I've been reading up  on how to increase the effectiveness of your book description on your Amazon Kindle page.  Here's mine for Dark Angel -- jazzed up this morning and very different from what was there before.

http://www.amazon.com/dp/B007W1S8OU

Previously, like many other authors, I simply had a brief synopsis of the story.  According to the experts, that's a complete waste of space, since the space on the Amazon web page can be used much more effectively for marketing purposes. 

You can't do much if you type directly into the box on the Amazon Kindle KDP page that you normally use for uploads.  However, quite a bit of space is allowed, and what Amazon doesn't tell you is that you can paste in HTML code and that it will come out more or less as you want it to.  On my page the bold type and the spacing has come out OK, but my attempt to introduce colour to the text has so far failed.  Still working on it.........  I might go back to it after a few more days and do some further tweaking.

You can do as follows.  Go to Scrivener (if that's what you use) and set up a document with the wording and formatting exactly as you want it --  book description, reader reactions, purple prose, outrageous nonsense -- whatever......  Once you have done that, highlight it, go to Edit > Copy Special > Save as HTML.  Then you are almost done.  Paste it into your Scrivener document to make sure it's OK;  if it is, copy the HTML and go back to your Amazon Kindle upload page.  Then just paste it into the box.  If you are over the character limit, revise.  Otherwise, proceed to the end of the page, save and upload the changes.

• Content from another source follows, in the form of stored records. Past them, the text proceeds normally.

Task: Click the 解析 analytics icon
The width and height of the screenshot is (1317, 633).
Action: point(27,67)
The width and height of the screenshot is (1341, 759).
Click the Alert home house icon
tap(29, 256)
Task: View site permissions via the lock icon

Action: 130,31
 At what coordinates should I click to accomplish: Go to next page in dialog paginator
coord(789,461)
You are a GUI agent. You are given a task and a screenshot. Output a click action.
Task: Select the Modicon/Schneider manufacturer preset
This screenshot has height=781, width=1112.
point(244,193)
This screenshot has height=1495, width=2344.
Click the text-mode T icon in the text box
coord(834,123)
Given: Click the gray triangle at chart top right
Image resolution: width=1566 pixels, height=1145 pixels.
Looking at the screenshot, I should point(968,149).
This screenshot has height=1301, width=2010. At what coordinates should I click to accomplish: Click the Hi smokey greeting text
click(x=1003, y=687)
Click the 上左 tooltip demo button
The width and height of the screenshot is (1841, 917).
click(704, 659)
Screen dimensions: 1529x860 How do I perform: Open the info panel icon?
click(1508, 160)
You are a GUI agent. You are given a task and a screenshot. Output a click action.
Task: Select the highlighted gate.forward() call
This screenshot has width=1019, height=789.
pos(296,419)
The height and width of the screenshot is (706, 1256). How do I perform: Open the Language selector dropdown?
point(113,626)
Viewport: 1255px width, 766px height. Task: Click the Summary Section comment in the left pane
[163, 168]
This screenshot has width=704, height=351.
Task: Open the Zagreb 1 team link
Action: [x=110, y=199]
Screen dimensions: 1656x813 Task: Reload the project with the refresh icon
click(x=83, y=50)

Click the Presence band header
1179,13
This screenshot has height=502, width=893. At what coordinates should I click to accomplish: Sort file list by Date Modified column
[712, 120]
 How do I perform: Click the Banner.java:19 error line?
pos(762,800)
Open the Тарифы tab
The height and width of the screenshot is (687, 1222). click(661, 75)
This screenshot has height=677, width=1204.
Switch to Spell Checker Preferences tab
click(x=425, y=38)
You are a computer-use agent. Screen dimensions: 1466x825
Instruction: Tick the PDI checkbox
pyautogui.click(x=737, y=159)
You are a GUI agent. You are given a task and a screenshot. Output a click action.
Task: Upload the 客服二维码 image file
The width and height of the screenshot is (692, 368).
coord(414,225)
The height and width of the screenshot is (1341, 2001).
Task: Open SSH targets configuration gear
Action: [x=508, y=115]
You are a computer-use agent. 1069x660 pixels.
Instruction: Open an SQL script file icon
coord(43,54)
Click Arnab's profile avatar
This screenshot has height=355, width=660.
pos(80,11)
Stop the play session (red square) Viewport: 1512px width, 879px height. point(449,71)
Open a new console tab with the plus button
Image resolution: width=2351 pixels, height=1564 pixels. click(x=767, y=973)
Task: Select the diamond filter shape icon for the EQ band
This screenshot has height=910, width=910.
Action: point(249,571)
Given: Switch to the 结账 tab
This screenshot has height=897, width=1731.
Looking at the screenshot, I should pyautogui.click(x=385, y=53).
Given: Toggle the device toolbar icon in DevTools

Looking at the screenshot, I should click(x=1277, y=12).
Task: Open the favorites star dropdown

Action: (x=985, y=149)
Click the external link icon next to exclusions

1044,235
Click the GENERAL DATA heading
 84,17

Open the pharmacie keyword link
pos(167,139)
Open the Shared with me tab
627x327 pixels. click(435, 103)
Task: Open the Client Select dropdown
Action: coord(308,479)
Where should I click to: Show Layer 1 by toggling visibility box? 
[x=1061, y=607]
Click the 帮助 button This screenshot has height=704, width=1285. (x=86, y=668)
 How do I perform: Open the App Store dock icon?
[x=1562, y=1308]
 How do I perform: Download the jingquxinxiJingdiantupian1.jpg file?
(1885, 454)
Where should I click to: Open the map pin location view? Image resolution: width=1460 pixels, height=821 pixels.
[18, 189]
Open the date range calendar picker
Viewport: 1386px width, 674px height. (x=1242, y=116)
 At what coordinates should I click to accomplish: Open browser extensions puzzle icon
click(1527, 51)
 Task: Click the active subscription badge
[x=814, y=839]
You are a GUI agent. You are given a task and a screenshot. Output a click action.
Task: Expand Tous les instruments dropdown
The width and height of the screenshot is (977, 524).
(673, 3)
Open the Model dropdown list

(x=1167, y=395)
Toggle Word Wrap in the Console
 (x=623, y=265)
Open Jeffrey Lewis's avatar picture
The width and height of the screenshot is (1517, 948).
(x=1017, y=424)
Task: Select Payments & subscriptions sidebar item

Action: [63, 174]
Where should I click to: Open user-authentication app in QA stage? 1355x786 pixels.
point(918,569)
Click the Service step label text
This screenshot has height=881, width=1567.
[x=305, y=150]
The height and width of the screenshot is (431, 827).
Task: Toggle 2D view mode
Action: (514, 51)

After 12 hours or less, the revised book description will appear on Amazon.com and Amazon.co.uk and on all the other Amazon sites too.  And your sales record will be TRANSFORMED!!!!!  Well, that's the hope of the eternally optimistic.......

One other advantage is that a new date appears at the head of the new book description -- so quite an ancient book suddenly appears to be a brand new one.  That might just be good for sales too!